# [Work instructions]
Update the part of the data that opens with the line containing "Task: Click result" and closes with the line containing "(x=47, y=578)", replacing "paperclip" with "attachment" and changing nothing else. Leave the pictures out of your answer.

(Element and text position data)
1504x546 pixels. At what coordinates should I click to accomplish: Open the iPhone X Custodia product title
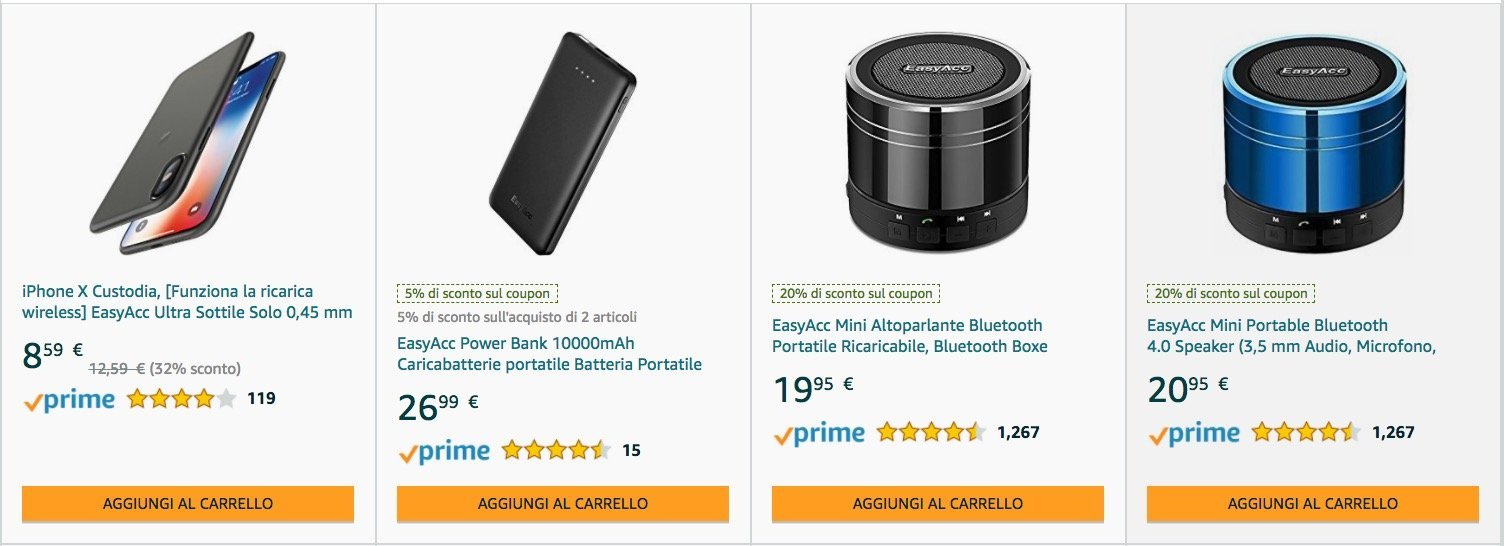[187, 302]
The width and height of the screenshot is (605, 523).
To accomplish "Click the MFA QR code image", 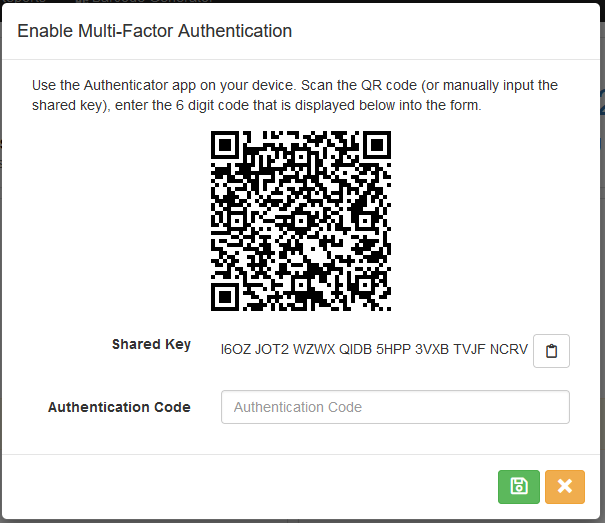I will (301, 221).
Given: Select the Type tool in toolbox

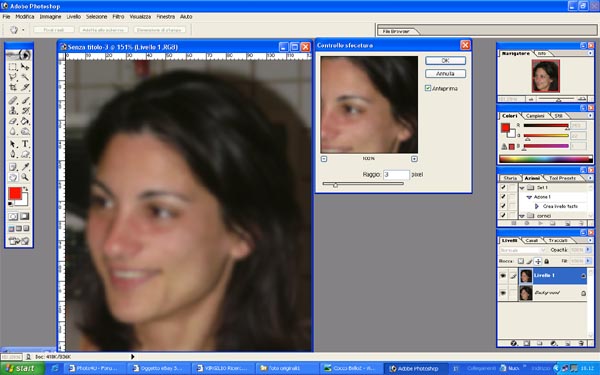Looking at the screenshot, I should [25, 144].
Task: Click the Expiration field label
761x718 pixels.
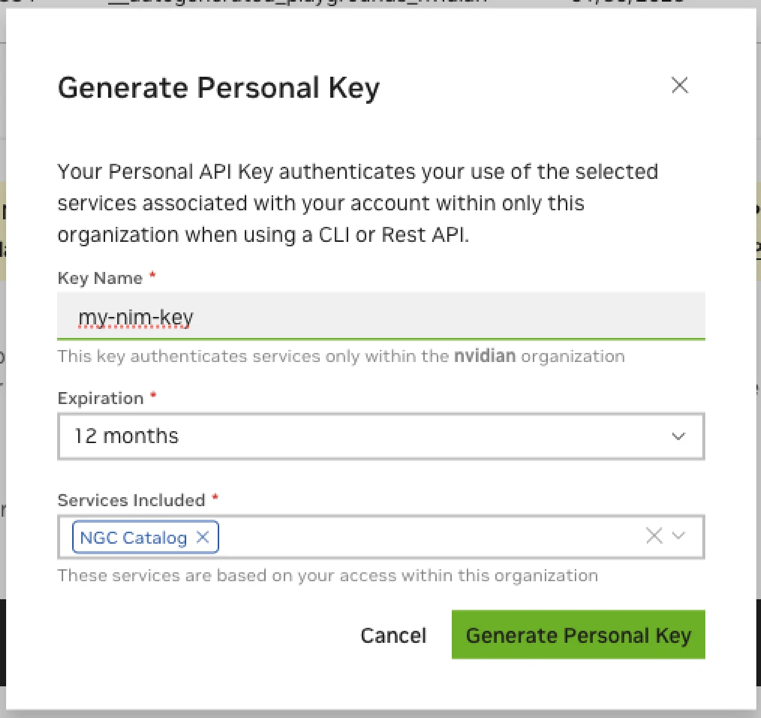Action: click(100, 398)
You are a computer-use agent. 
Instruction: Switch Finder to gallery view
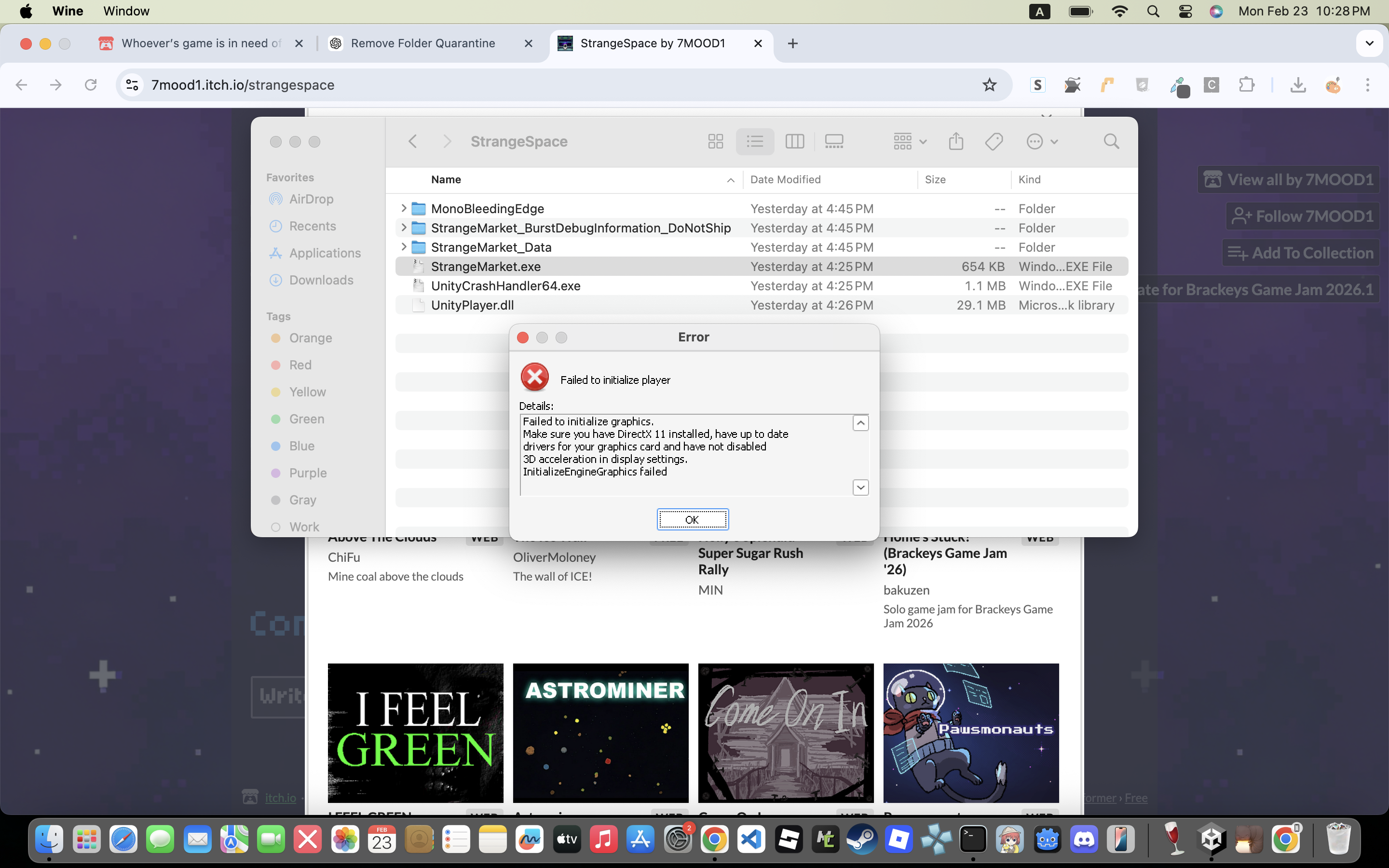[833, 141]
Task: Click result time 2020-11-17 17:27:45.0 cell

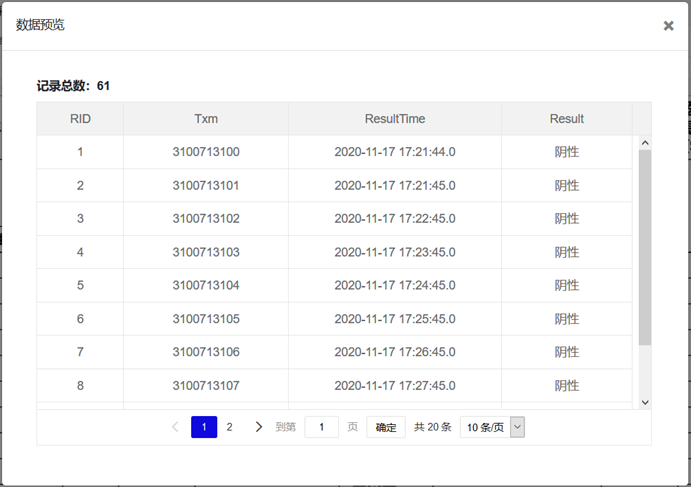Action: click(395, 386)
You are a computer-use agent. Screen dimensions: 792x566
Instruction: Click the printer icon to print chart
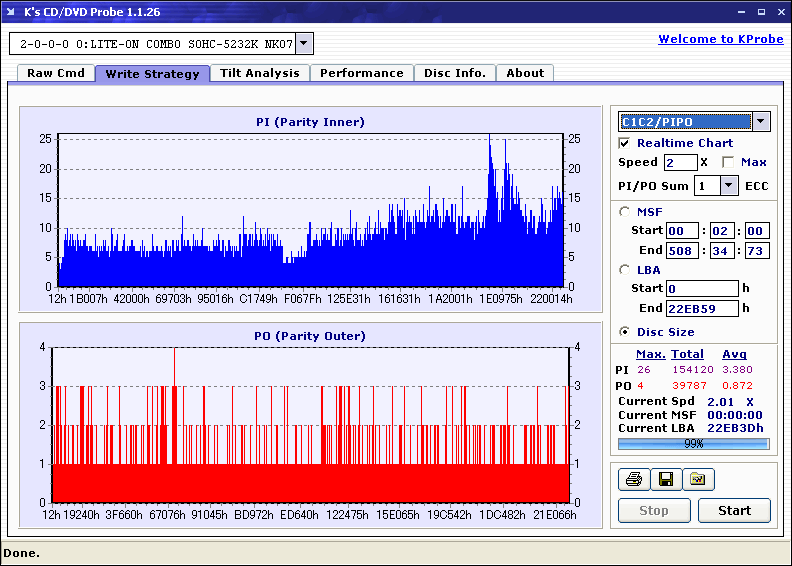[633, 480]
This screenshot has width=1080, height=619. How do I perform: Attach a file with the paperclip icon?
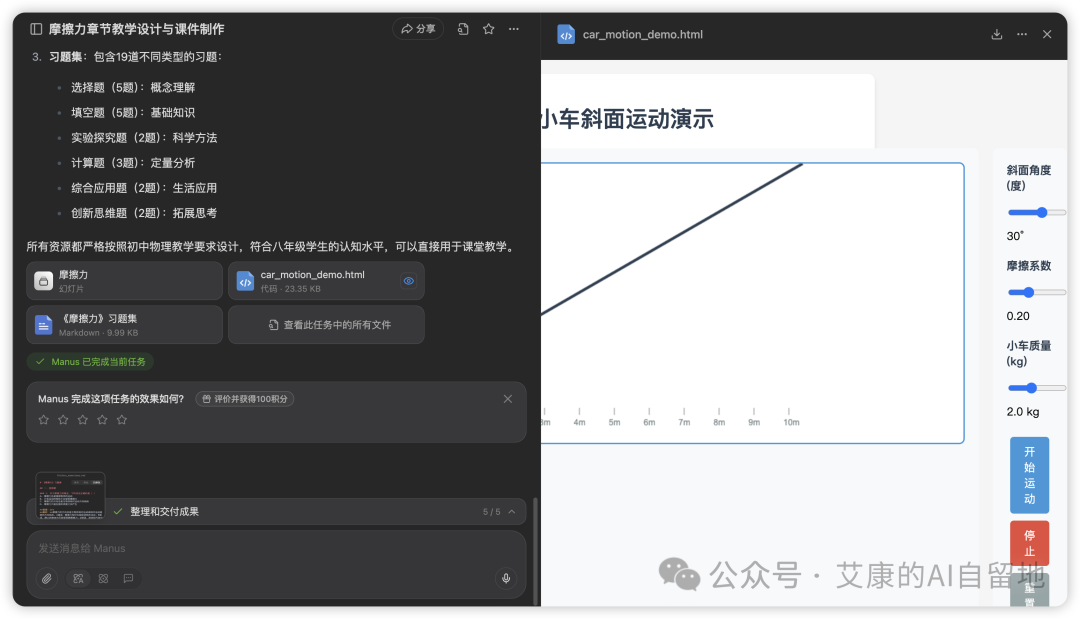(x=47, y=578)
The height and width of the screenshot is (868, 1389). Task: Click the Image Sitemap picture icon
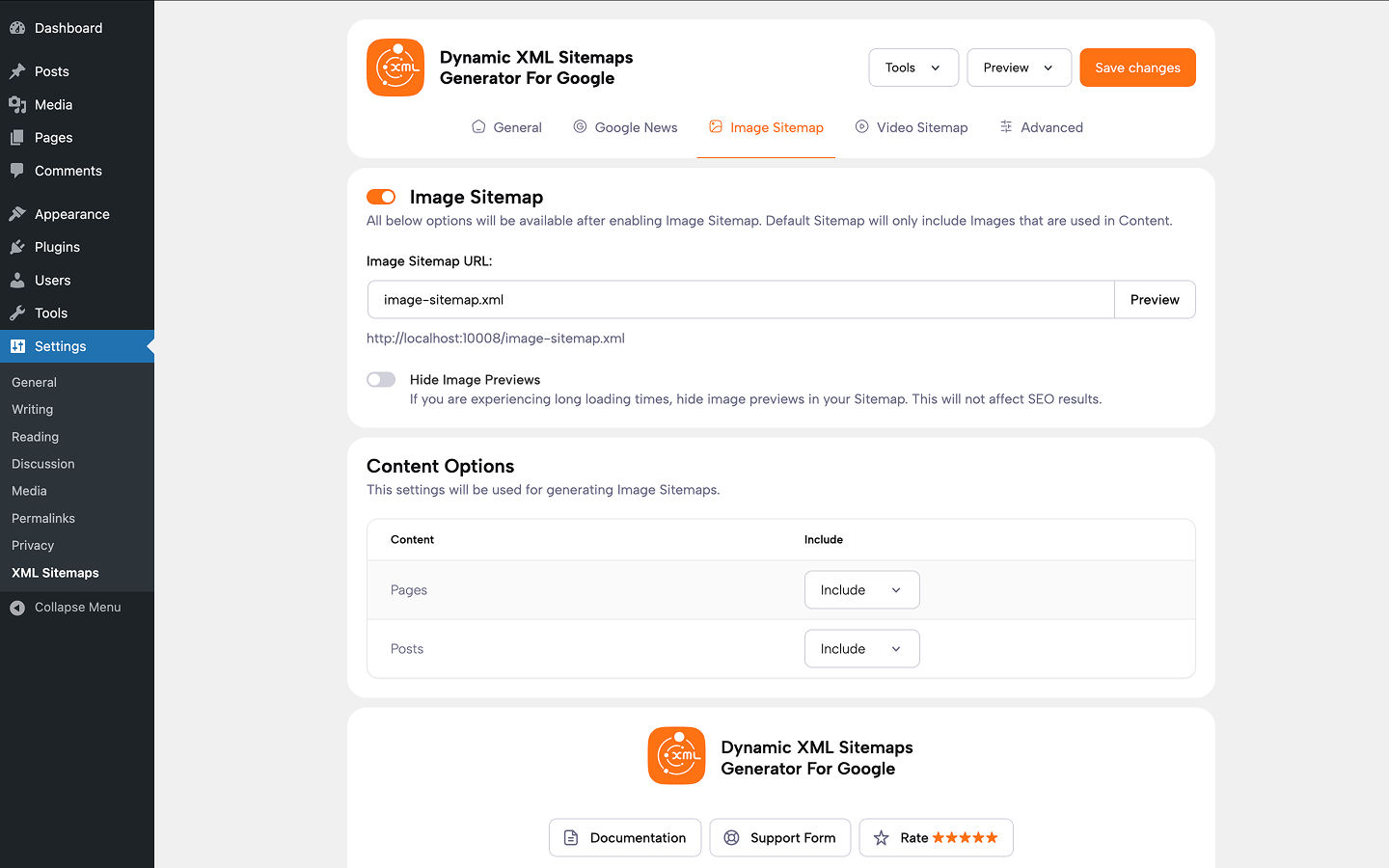point(716,126)

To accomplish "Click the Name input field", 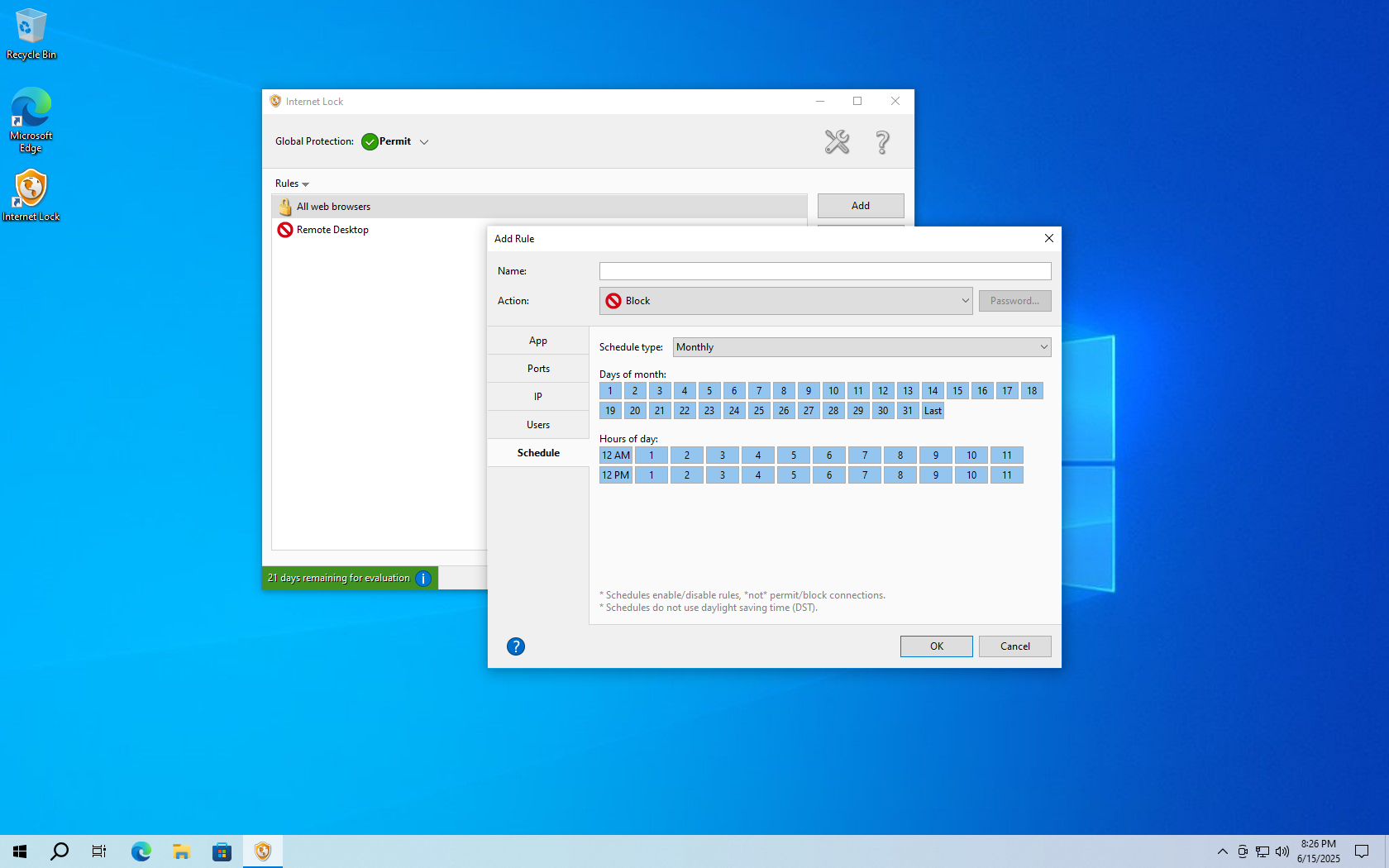I will (x=824, y=270).
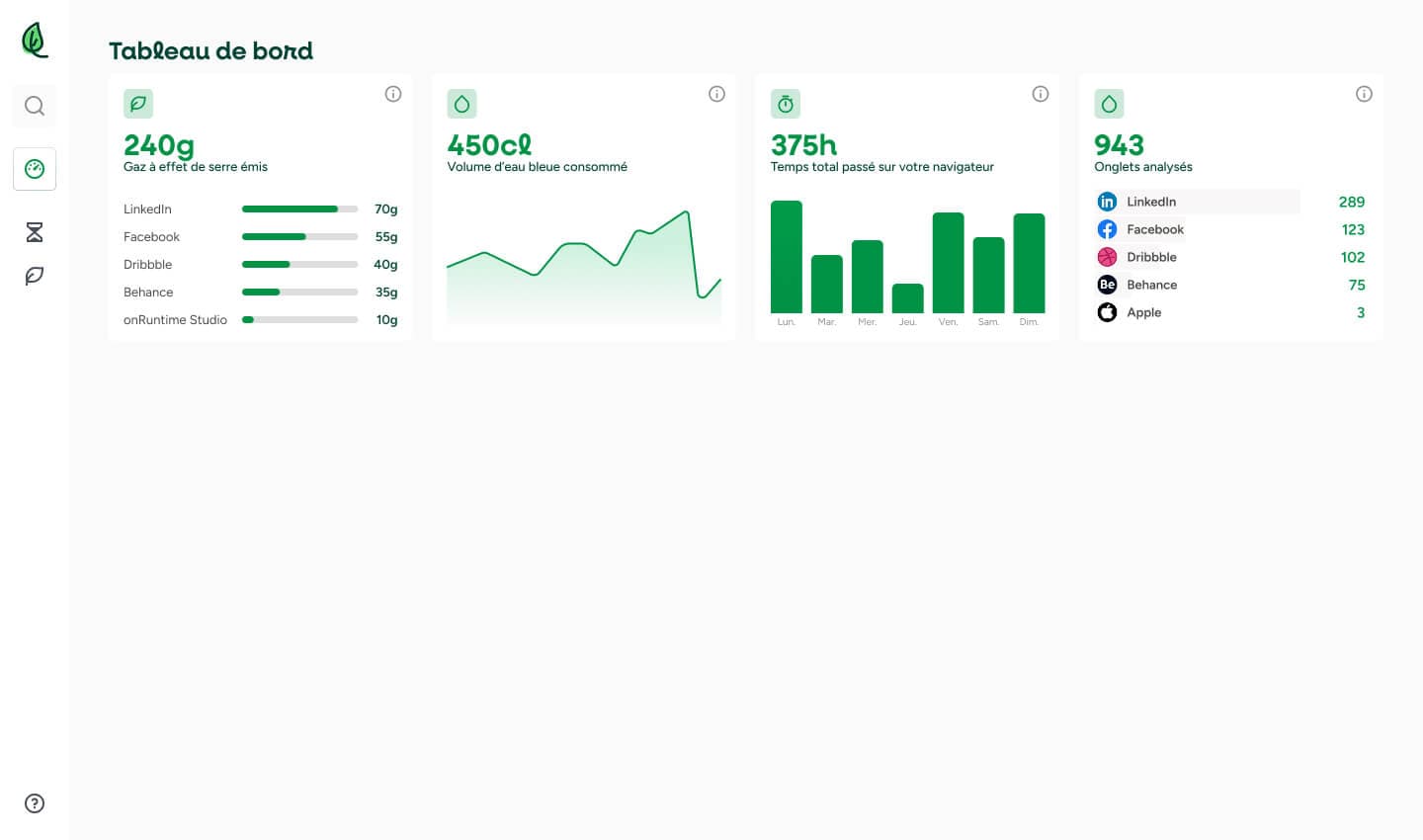This screenshot has width=1423, height=840.
Task: Open info on the browsing time card
Action: [x=1041, y=94]
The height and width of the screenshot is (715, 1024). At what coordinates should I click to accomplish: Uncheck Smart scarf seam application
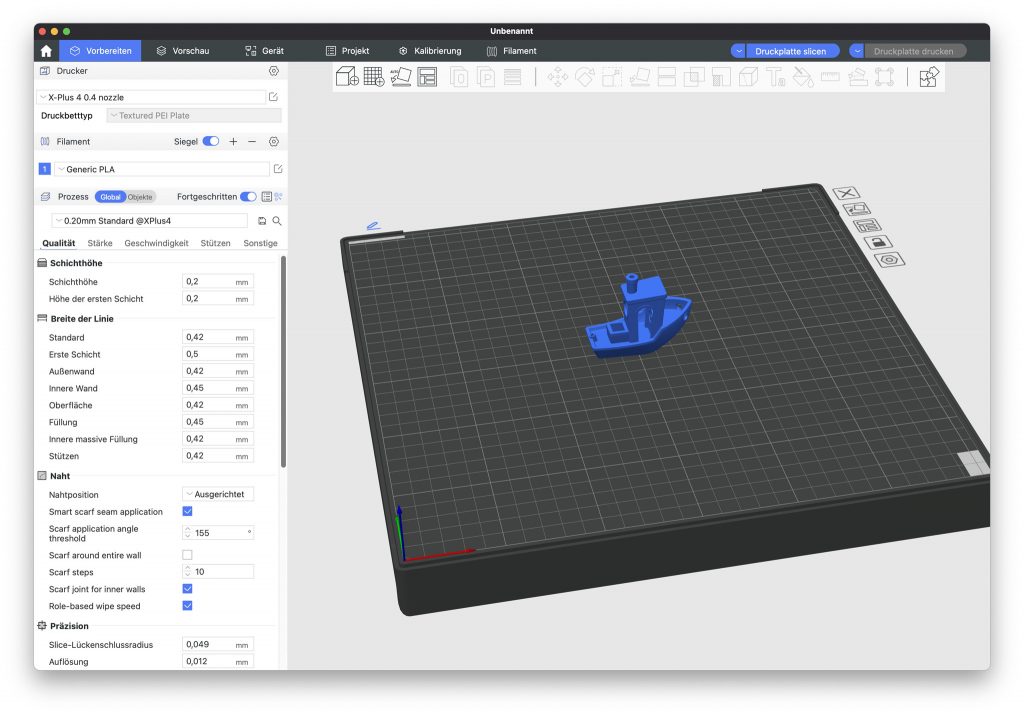pyautogui.click(x=187, y=512)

# [Response to this exercise]
Task: Click result time 2020-11-17 17:27:45.0 cell

Action: click(395, 386)
You are a computer-use agent. Screen dimensions: 792x566
Instruction: Click the printer icon to print chart
[633, 480]
This screenshot has width=1080, height=619. How do I perform: Attach a file with the attachment icon?
(x=47, y=578)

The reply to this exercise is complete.